>>>>

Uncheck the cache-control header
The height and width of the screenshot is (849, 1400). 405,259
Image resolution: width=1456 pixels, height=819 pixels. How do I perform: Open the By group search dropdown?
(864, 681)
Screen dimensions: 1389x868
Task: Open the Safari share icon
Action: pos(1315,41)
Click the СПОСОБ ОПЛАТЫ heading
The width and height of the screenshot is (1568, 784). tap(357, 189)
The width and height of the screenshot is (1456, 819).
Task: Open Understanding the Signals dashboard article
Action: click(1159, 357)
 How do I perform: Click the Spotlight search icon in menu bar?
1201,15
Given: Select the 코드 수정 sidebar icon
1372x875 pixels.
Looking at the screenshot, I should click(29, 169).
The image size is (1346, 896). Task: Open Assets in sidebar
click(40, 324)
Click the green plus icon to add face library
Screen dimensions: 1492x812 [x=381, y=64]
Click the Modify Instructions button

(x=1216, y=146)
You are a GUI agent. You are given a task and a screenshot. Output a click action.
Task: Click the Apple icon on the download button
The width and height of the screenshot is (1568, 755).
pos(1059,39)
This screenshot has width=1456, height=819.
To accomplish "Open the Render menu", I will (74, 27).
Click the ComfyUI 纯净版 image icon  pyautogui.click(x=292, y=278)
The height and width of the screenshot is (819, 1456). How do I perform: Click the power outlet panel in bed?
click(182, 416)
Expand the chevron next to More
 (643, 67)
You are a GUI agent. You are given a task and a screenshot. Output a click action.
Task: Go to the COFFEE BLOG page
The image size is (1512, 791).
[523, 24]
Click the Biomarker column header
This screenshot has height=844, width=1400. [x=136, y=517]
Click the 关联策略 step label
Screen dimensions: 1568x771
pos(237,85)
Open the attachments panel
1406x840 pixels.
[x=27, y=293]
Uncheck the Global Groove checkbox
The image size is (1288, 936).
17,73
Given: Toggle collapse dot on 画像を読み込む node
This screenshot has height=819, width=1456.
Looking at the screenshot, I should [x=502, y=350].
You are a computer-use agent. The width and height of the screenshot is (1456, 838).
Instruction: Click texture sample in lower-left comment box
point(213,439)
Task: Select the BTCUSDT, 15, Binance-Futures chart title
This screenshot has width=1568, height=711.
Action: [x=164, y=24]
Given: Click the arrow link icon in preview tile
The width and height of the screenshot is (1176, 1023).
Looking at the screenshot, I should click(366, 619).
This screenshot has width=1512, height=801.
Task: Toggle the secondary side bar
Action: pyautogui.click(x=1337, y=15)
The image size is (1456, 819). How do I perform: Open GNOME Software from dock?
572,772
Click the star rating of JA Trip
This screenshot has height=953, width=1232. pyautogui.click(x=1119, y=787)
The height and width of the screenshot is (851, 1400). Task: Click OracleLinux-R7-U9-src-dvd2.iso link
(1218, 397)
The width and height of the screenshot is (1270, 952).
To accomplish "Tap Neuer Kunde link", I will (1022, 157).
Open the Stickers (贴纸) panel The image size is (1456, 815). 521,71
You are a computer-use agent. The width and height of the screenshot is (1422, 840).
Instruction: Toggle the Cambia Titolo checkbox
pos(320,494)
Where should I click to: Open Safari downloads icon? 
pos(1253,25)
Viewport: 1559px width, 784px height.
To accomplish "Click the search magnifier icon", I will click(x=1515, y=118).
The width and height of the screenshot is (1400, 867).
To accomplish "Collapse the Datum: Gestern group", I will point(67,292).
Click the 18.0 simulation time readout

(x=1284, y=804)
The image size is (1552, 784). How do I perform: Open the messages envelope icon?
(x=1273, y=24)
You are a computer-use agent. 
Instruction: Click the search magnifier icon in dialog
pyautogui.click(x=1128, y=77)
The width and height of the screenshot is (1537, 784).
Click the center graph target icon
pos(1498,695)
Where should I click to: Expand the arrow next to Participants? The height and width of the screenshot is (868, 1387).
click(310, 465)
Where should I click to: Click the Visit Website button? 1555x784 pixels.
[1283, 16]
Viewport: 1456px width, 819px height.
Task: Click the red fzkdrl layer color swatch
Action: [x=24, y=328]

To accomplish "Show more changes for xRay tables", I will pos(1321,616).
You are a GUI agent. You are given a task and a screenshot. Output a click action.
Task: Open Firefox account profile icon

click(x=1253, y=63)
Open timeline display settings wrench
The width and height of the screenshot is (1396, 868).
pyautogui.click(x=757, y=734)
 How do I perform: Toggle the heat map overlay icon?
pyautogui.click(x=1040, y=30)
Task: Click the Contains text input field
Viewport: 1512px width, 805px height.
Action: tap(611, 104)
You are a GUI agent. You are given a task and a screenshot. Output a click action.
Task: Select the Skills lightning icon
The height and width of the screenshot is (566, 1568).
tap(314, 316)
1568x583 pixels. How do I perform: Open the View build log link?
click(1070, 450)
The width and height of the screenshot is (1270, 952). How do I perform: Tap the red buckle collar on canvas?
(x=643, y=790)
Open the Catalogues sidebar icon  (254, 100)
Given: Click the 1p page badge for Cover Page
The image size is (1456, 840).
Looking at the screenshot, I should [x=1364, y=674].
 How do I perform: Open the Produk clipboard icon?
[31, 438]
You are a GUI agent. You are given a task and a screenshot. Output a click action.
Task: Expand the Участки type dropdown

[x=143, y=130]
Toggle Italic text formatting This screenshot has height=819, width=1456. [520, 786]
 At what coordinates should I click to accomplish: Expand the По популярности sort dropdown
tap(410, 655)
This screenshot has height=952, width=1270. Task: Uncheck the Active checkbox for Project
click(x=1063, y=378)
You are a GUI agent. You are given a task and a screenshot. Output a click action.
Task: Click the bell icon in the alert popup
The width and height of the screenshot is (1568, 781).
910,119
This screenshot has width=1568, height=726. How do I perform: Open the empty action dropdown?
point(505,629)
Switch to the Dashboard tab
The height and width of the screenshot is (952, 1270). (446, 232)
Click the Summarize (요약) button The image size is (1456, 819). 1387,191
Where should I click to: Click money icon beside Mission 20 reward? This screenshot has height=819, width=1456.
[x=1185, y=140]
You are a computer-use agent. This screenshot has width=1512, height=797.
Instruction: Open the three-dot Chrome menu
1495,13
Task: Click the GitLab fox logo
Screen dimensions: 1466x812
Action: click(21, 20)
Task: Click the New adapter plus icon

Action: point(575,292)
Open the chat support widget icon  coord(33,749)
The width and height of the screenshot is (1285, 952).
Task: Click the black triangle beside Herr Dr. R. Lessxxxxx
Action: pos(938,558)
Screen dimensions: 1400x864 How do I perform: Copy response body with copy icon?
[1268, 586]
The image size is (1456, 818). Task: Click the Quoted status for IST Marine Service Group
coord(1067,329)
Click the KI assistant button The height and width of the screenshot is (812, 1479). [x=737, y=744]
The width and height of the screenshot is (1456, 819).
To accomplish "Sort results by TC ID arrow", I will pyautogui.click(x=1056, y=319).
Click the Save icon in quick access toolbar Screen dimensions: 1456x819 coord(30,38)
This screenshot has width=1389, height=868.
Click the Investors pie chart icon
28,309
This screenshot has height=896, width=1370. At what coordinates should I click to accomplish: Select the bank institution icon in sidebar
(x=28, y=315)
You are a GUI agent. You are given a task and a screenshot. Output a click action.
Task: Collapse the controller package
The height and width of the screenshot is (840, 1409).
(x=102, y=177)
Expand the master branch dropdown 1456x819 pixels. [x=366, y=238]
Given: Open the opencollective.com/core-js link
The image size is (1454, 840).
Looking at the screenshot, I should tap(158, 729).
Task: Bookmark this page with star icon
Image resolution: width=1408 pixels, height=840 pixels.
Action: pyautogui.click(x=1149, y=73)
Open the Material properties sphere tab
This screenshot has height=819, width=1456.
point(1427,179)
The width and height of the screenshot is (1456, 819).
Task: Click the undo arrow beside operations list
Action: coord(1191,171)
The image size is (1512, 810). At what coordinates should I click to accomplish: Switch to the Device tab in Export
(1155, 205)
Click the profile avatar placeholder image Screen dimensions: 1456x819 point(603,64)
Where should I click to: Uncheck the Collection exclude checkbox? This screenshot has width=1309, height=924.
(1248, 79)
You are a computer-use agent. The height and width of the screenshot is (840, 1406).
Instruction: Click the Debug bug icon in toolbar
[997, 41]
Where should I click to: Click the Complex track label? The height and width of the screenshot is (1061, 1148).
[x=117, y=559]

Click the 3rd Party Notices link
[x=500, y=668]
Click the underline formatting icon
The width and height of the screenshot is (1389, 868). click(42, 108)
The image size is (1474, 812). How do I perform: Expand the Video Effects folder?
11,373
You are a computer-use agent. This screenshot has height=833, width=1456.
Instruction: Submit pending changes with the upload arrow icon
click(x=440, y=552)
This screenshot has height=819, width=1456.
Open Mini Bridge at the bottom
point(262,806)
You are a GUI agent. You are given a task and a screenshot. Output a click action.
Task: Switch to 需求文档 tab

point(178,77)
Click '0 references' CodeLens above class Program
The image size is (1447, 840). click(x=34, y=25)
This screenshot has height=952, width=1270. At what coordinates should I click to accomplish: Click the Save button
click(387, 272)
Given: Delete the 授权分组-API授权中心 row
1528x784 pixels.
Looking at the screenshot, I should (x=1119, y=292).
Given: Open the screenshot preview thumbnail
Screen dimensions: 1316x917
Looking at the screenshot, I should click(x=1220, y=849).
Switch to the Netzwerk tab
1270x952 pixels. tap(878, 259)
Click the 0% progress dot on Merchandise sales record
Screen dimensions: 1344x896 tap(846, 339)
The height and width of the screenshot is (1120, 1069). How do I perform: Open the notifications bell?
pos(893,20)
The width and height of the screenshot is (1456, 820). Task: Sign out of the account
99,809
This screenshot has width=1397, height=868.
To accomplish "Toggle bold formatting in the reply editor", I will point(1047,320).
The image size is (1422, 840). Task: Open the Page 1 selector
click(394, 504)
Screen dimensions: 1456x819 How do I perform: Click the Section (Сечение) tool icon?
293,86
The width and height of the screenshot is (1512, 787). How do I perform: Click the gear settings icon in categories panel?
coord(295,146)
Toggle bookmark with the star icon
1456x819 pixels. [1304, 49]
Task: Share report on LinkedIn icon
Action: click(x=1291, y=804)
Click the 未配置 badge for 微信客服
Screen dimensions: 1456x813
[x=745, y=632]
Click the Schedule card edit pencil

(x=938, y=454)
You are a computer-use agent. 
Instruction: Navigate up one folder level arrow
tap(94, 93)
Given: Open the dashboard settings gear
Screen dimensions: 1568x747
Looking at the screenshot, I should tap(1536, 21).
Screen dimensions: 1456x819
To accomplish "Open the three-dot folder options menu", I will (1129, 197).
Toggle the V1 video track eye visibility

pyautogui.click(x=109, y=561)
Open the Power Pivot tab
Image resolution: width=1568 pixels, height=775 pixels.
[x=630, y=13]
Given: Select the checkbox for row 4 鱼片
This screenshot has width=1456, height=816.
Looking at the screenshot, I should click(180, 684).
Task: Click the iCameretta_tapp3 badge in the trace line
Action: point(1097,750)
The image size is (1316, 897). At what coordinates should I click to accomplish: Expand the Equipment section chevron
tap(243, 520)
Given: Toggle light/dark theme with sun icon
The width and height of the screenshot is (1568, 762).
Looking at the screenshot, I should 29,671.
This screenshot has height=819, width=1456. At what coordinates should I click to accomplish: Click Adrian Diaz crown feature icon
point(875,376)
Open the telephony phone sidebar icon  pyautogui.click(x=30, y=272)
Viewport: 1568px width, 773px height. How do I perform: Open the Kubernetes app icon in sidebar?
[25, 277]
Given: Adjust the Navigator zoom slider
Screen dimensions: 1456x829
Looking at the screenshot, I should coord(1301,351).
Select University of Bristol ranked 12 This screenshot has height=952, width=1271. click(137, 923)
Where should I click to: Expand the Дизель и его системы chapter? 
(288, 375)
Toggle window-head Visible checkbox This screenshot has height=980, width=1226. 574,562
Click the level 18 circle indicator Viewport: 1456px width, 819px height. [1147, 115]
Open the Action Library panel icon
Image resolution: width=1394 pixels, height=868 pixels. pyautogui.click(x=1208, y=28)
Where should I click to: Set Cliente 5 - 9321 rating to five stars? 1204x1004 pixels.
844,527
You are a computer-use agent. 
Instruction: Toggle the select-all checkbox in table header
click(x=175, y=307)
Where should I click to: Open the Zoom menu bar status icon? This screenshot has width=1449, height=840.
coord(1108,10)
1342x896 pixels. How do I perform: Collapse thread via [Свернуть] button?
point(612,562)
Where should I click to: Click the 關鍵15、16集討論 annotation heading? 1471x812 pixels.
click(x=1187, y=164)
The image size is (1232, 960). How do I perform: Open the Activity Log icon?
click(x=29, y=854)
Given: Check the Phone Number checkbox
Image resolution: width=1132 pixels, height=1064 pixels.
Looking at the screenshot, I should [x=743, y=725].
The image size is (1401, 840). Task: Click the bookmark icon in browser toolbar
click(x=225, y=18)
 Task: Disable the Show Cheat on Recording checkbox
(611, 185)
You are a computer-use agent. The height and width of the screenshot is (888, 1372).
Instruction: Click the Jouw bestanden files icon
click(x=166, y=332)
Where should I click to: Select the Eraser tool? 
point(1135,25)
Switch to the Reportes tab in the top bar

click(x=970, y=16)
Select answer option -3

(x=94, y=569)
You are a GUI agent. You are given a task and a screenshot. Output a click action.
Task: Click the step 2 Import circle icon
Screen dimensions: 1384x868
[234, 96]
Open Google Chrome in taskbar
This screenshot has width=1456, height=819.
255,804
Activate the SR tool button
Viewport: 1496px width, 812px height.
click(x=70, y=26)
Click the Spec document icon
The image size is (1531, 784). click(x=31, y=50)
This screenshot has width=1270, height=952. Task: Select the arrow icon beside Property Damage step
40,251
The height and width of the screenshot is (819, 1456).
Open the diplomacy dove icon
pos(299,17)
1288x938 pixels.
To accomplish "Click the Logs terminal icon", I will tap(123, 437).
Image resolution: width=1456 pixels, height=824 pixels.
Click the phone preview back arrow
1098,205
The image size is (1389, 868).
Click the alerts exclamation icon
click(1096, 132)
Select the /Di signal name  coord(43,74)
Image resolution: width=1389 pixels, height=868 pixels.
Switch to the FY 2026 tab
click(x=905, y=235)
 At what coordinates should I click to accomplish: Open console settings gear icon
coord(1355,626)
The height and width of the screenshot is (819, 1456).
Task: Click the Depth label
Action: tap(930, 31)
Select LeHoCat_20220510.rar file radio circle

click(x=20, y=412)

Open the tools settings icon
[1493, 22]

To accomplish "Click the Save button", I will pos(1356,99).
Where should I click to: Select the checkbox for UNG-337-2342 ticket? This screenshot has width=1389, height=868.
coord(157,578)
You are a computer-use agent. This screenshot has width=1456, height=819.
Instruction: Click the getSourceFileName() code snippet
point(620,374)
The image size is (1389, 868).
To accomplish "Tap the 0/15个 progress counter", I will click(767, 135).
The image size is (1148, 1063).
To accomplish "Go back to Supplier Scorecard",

<<<<

EXERCISE DESCRIPTION — Once the line containing "Uncheck the Global Groove checkbox" has been retyped, stop. Begin at the first line of the material and reproduce every line up to it exactly.

REPLY —
Uncheck the cache-control header
The height and width of the screenshot is (849, 1400). 405,259
Image resolution: width=1456 pixels, height=819 pixels. How do I perform: Open the By group search dropdown?
(864, 681)
Screen dimensions: 1389x868
Task: Open the Safari share icon
Action: pos(1315,41)
Click the СПОСОБ ОПЛАТЫ heading
The width and height of the screenshot is (1568, 784). tap(357, 189)
The width and height of the screenshot is (1456, 819).
Task: Open Understanding the Signals dashboard article
Action: click(1159, 357)
 How do I perform: Click the Spotlight search icon in menu bar?
1201,15
Given: Select the 코드 수정 sidebar icon
1372x875 pixels.
Looking at the screenshot, I should click(29, 169).
The image size is (1346, 896). Task: Open Assets in sidebar
click(40, 324)
Click the green plus icon to add face library
Screen dimensions: 1492x812 [x=381, y=64]
Click the Modify Instructions button

(x=1216, y=146)
You are a GUI agent. You are given a task and a screenshot. Output a click action.
Task: Click the Apple icon on the download button
The width and height of the screenshot is (1568, 755).
pos(1059,39)
This screenshot has width=1456, height=819.
To accomplish "Open the Render menu", I will (74, 27).
Click the ComfyUI 纯净版 image icon  pyautogui.click(x=292, y=278)
The height and width of the screenshot is (819, 1456). How do I perform: Click the power outlet panel in bed?
click(182, 416)
Expand the chevron next to More
 (643, 67)
You are a GUI agent. You are given a task and a screenshot. Output a click action.
Task: Go to the COFFEE BLOG page
The image size is (1512, 791).
[523, 24]
Click the Biomarker column header
This screenshot has height=844, width=1400. [x=136, y=517]
Click the 关联策略 step label
Screen dimensions: 1568x771
pos(237,85)
Open the attachments panel
1406x840 pixels.
[x=27, y=293]
Uncheck the Global Groove checkbox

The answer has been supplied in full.